I’ve been looking at these questions from multiple angles to see if there is one root issue. The first angle of approach is to look at my lack of writing along with a lack of energy to write. I haven’t written anything of significance or substance in three years. I’ve retraced my creative steps to find the cause of this drought. All the things that feel like they should be the cause: criticism, imposter syndrome, fear of failure; in the end, feel more like symptoms than the disease.
The next vector of approach is my mental state. I returned to counseling about a year ago. I reached a breaking point and sought help. I’ve seen incremental improvements but it doesn’t feel as though I’m any closer to the root of my issues. I’m not stopping but we’re in the phase of heavy work. It’s hard to not become discouraged during this phase of counseling. I have gotten better at seeing my episodes of depression as just that. They are episodes and they are something to work through instead of seeing as a characteristic. But I’m still frustrated these episodes continue to sap my energy and motivation.
Another byproduct of counseling is I’ve reexamined my life experiences of the past few years. There has been a lot of change and grief. I lost a job. The stress became so overwhelming so it was a relief but it was also a gut punch being asked to leave. Many good friends moved away or got married and started new lives.
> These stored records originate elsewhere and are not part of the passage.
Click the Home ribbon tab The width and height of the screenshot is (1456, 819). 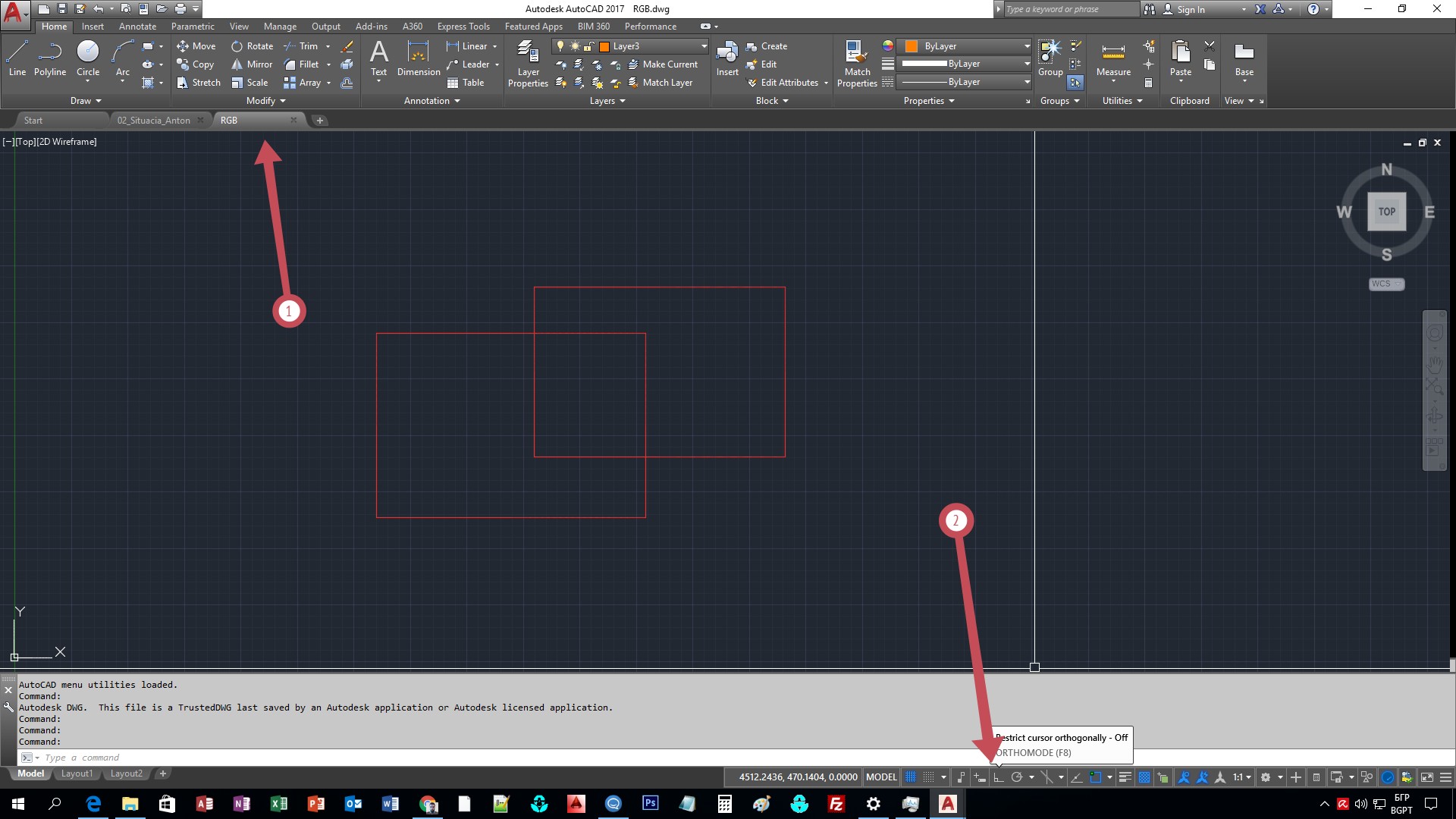click(x=52, y=26)
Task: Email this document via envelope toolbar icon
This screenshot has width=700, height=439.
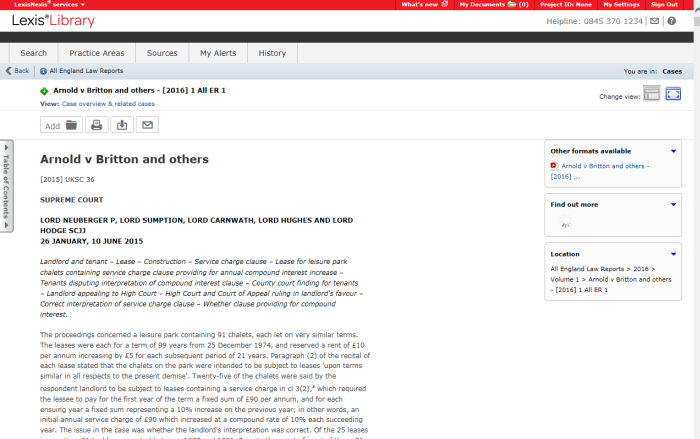Action: click(148, 125)
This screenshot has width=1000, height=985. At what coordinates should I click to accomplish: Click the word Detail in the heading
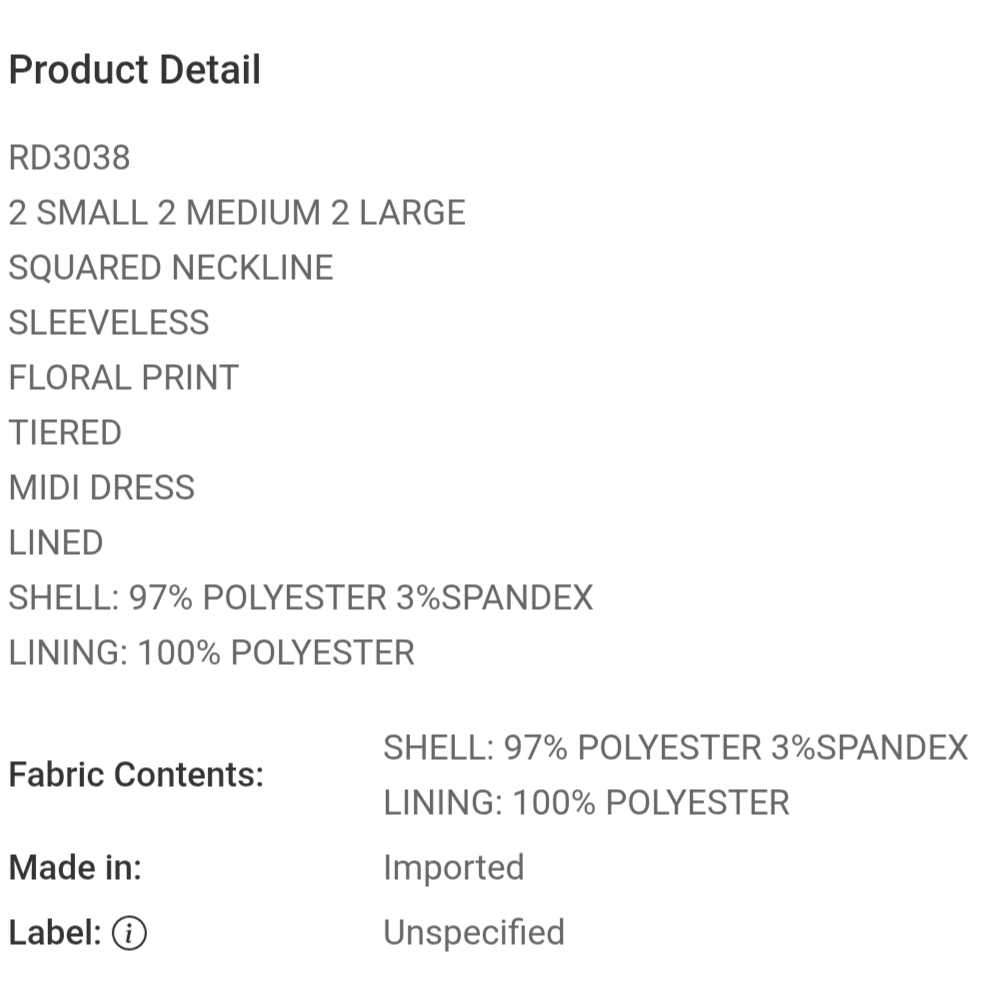point(210,69)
My church went through some trials and I squandered leadership opportunities. My family went through health issues and I’m confronting the issue of aging parents. This was heaped upon the continual reminders my life had not gone as I expected. And I began to come to terms that things I’ve spent decades praying may never come to pass.
As I’ve wrestled through this grief, one of those questions buried deep in everyone’s heart bubbled up to the surface. “Where do I come from?” A lot of who we are and how we see the world is shaped by our families. In that vein, my family history has always interested me. I think because there was so little I knew of our history. My mother, along with aunts and uncles passed down a few stories over the years, but there are gaps and many of the sources are gone. I never knew my grandfathers, both grandmothers died in my twenties and my father died when I was thirteen. Aside from the small collection of stories I heard, most of my family history feels distant to me. It’s just names and dates on grave stones, as close to me as monument inscriptions from Ancient Rome. So I dug out a box of old letters my dad wrote home while in college. I thought it might give me a bit more insight into my dad.
The final thread I followed in this grand adventure was to examine my spiritual life. It feels as though I’ve regressed spiritually over the last couple of years. As if I’m back at the beginning, but instead of the energy of a new faith, it’s been replaced by weariness and cynicism. As I worked through these ideas before Christmas, a particular image struck me. What if all the losses and grief I’ve suffered have added chains to my heart like Jacob Marley. The question I began to ask myself, “Do I believe this is my lot, to ramble through life with chains of grief and loss reminding me of the things I’ve lost and locking away my joy?” Or do I believe that my life can be restored? That God can turn beauty from ashes. And here is one of the issues. I know God’s promises but it has been hard to hold onto them. How do I go from believing them to holding fast to them and seeing them expressed in my life.
Now I return to the questions I asked at the beginning. As I thought through these ideas and began doing some research into my family history, I decided to write a travel guide of sorts. I’ll follow each of these threads further and documenting the process along the way. In the end I hope I can weave all these disparate thoughts into a cogent story. The story of who I am, how events shape me, an understanding of my current trials and seeing how God has worked and will continue to work in the midst of it all.